Could mainstream hydrogen fuel use guarantee fossil fuel dependence?May 11, 2021
Some researchers caution that proceeding without a focus on green H2 could lock in dependency.
As renewable energy has grown in importance, hydrogen fuel use has been growing. H2 is used emission-free, but it is produced in a spectrum of ways, some much greener than others.
Some researchers are cautioning that using H2 could solidify the fossil fuel dependency.
An analysis conducted by researchers at the Potsdam Institute for Climate Impact Research (PIK) in Germany have cast doubt on hydrogen fuel use as a solution to transitioning away from fossil fuels. Instead, those researchers warn that using H2 for home heating and to power vehicles could only increase fossil fuel dependency.
The research conducted in Germany suggested that using electricity/battery electric power had better efficiency.
The researchers found that even if renewable electricity was used for producing green H2, the overall efficiency level improvement of electricity for powering vehicles and for warming houses was notably more efficient. The analysis estimated that hydrogen fuel was considerably less efficient than using renewable electricity directly for powering the vehicles and heating homes than it was for powering the H2 production which would then be used for powering the vehicles and heating homes.
The researchers predicted that across the next decade H2-based fuels would become quite expensive and scarce. Therefore, they concluded, “hydrogen-ready” boilers and other similar equipment would end up being reliable on natural gas in the absence of the availability of H2, securing reliance on the fossil fuel. This would continue carbon emission production for global heating and keep up its impact on global heating.
The researchers also examined hydrogen fuel use in areas that are extremely hard to electrify.

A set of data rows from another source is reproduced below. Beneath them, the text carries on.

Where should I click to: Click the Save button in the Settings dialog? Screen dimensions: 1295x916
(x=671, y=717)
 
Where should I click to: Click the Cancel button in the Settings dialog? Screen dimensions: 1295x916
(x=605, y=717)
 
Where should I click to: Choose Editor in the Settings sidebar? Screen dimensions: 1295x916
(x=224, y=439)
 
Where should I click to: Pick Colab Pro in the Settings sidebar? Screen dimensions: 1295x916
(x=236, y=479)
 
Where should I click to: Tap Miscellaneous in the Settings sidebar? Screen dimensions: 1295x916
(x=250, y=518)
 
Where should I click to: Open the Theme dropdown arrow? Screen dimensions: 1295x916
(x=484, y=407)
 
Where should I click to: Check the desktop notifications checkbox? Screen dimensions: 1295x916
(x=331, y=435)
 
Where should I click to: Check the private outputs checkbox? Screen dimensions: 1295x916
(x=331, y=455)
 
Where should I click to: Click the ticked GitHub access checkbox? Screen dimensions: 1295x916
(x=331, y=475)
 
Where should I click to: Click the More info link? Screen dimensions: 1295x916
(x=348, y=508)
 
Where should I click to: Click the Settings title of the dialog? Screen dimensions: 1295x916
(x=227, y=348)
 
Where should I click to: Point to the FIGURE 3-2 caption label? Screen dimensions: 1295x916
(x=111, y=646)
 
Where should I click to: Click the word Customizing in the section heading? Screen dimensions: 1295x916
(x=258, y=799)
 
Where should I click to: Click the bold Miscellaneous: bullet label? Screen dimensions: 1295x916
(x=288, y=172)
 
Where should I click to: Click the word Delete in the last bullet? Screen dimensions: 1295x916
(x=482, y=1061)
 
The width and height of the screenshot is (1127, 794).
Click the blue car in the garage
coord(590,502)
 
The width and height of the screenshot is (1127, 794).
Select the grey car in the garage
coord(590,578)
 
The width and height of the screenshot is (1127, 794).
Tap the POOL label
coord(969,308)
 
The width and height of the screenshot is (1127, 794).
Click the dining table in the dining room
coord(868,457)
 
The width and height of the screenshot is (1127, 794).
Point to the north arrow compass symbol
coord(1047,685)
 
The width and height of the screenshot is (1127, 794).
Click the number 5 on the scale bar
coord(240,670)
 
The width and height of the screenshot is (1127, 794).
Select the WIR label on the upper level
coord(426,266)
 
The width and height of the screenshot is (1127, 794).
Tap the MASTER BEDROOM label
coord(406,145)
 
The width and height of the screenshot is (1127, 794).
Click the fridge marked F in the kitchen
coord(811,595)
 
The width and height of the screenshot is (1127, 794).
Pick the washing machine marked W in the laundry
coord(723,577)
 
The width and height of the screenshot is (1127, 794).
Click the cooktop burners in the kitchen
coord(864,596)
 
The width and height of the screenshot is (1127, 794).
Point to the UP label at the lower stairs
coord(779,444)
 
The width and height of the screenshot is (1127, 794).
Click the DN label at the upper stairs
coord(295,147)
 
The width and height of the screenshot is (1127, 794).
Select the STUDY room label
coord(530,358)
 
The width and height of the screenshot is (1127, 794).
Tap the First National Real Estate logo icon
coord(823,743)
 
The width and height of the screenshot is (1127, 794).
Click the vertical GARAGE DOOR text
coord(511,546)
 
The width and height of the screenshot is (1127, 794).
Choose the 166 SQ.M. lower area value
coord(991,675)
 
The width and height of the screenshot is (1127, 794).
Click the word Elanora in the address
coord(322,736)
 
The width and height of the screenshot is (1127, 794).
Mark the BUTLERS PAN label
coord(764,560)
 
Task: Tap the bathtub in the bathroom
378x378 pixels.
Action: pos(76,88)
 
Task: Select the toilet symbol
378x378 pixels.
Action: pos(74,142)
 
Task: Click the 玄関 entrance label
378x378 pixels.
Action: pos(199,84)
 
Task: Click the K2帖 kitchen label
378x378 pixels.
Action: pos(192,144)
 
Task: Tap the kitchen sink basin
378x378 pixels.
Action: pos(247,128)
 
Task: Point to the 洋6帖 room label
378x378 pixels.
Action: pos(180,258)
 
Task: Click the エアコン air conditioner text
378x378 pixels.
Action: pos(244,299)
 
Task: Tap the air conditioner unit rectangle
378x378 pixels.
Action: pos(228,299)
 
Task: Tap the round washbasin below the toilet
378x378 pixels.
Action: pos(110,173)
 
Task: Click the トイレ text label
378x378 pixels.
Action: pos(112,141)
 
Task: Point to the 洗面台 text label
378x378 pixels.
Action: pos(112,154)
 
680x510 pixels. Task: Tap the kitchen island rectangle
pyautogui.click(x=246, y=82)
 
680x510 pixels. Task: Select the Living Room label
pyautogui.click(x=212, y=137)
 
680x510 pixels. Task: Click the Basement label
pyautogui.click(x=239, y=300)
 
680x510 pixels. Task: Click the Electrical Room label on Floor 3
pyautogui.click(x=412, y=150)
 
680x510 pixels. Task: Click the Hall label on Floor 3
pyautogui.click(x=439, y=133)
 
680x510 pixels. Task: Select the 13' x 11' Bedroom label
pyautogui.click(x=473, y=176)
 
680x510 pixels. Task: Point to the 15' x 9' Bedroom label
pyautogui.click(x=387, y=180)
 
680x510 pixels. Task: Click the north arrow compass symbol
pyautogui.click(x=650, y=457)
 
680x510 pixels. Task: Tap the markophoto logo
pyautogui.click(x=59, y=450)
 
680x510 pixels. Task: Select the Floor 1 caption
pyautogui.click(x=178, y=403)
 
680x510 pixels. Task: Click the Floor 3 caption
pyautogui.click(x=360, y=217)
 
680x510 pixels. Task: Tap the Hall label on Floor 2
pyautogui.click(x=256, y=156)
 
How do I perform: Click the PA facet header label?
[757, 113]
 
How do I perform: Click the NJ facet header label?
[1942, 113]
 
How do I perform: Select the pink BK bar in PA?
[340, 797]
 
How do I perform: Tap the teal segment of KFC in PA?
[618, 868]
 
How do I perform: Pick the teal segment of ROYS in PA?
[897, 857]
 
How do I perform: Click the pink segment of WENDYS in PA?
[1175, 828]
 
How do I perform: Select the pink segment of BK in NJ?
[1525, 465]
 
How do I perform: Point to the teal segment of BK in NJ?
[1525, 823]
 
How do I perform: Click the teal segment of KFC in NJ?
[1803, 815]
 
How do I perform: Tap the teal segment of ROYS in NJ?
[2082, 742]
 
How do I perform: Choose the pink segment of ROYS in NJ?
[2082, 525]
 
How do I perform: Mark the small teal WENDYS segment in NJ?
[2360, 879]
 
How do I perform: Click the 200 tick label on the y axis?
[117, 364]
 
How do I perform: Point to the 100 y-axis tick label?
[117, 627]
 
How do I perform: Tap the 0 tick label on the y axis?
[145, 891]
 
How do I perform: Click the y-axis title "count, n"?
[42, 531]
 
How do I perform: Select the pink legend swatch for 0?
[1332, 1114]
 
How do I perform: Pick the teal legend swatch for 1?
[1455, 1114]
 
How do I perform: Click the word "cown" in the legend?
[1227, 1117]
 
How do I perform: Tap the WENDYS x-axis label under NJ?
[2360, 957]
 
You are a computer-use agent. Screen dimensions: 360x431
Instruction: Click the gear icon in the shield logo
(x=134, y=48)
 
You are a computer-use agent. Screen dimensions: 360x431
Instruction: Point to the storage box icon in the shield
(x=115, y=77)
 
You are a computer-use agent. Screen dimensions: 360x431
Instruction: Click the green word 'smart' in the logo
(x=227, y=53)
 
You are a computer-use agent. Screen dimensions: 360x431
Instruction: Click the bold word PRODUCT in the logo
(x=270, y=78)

Their analysis acknowledged that sectors such as steel production, chemical production, shipping and aviation would be exceptionally difficult to electrify. The researchers stated that H2-based fuels would be needed for powering those industries by 2050, the deadline by which the world needs to reach net zero emissions. However, the researchers also stated that this would require massive investments in technology and rapidly rising carbon taxes.
“Hydrogen-based fuels can be a great clean energy carrier, yet their costs and associated risks are also great,” said research head Falko Ueckerdt, at the PIK, while discussing hydrogen fuel use. “If we cling to combustion technologies and hope to feed them with hydrogen-based fuels, and these turn out to be too costly and scarce, then we will end up burning further oil and gas.” He then added, “We should therefore prioritise those precious hydrogen-based fuels for applications for which they are indispensable: long-distance aviation, feedstocks in chemical production and steel production.”